[Stored items]
===============

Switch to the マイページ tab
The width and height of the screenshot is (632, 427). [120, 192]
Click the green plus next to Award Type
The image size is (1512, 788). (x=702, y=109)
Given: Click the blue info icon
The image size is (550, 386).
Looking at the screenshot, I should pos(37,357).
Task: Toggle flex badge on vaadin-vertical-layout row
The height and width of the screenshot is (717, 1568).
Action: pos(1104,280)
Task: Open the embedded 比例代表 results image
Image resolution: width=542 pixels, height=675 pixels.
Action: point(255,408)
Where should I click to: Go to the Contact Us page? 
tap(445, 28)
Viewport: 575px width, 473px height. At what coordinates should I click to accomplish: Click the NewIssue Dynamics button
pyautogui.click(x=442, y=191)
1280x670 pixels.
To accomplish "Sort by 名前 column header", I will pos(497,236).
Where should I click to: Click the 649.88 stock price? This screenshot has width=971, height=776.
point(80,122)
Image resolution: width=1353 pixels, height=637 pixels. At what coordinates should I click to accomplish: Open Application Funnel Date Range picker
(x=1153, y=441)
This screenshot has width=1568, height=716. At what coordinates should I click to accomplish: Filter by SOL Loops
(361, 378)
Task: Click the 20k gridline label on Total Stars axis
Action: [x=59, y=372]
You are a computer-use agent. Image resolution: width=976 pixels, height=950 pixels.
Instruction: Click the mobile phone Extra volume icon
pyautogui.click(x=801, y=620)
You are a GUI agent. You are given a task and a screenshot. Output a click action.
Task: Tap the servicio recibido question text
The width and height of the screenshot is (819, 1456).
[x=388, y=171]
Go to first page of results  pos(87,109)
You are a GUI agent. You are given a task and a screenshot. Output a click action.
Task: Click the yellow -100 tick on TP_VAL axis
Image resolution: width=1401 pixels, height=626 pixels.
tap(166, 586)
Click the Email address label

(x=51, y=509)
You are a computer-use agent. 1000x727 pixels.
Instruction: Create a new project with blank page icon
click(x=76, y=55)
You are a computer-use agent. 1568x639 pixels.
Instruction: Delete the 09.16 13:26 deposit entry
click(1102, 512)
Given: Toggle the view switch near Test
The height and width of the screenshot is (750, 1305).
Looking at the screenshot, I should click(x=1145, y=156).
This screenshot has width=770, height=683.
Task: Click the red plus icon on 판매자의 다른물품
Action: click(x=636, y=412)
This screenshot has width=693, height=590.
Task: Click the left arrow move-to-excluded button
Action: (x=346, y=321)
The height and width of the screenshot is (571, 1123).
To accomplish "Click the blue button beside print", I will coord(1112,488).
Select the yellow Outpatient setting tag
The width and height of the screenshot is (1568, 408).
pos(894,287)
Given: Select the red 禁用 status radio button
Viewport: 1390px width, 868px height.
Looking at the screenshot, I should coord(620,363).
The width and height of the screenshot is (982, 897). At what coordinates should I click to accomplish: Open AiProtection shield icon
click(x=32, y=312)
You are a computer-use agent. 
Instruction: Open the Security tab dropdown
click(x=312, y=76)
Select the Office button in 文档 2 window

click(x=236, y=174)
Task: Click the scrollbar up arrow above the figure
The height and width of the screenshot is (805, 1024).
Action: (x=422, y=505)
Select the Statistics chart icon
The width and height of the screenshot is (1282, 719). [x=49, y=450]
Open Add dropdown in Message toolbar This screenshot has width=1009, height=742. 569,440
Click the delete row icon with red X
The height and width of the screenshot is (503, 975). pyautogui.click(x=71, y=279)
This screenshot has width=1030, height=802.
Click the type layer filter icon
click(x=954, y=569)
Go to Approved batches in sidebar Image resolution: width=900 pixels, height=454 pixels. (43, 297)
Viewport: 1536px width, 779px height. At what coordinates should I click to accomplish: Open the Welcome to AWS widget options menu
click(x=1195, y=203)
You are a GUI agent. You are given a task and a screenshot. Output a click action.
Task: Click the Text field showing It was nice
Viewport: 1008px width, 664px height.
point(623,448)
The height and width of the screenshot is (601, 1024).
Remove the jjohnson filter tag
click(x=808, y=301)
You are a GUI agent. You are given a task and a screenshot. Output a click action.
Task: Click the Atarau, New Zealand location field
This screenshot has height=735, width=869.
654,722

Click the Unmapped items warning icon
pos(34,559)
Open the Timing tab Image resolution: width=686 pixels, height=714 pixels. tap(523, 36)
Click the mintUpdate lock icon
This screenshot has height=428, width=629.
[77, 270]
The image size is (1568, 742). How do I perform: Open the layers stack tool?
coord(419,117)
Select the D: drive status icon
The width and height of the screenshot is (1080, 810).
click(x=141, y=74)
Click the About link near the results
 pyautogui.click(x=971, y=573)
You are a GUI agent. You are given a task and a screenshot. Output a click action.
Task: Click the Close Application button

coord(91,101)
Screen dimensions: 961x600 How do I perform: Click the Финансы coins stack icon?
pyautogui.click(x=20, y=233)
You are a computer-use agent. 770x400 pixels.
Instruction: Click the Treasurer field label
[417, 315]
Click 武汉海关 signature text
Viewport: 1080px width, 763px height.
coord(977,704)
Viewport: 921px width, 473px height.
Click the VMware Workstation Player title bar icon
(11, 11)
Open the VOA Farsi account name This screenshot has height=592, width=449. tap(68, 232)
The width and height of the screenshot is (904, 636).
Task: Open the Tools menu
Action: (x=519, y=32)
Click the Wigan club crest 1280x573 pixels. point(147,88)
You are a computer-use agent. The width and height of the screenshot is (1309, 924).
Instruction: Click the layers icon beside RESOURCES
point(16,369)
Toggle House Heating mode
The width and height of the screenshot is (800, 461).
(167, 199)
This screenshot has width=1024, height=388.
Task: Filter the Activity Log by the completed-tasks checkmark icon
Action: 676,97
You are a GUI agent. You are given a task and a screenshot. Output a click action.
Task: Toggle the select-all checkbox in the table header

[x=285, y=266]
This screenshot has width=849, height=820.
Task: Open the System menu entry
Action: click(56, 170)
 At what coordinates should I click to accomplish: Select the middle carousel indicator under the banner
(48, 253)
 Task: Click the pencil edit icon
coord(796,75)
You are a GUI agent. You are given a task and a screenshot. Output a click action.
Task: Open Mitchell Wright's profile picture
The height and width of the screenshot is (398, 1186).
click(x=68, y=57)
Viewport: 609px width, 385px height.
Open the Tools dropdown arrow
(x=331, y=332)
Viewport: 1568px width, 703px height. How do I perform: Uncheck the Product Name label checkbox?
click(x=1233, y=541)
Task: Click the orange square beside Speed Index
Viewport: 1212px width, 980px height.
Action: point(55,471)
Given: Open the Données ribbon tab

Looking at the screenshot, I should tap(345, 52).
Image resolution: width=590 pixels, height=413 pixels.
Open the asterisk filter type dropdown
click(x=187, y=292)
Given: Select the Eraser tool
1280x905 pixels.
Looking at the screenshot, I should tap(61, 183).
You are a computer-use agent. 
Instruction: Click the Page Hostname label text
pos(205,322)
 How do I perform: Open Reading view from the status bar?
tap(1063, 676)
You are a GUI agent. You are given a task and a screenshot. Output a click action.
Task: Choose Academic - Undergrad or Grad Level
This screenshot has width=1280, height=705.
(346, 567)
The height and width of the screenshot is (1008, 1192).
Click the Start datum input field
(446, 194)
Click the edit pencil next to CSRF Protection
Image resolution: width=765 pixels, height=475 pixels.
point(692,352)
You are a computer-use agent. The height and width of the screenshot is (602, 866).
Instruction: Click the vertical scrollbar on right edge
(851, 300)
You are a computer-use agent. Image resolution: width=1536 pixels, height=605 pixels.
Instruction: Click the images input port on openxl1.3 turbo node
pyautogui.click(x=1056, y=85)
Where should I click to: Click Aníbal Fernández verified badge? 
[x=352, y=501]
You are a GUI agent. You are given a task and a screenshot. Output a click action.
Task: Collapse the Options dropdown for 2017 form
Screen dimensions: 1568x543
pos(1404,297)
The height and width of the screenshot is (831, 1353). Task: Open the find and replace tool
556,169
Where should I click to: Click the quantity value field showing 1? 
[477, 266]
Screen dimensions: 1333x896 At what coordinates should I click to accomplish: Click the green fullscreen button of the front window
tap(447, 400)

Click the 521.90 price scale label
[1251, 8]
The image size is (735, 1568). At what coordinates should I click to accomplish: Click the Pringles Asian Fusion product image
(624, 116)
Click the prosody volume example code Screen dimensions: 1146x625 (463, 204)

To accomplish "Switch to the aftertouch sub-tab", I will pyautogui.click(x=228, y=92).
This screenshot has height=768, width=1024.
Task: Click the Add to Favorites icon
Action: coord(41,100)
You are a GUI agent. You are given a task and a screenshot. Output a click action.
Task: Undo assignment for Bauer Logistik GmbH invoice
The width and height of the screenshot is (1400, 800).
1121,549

===============

### What to produce:
Determine the count of lines in the data that contain the string "blue", and reply with that count alone.

### Task output:
2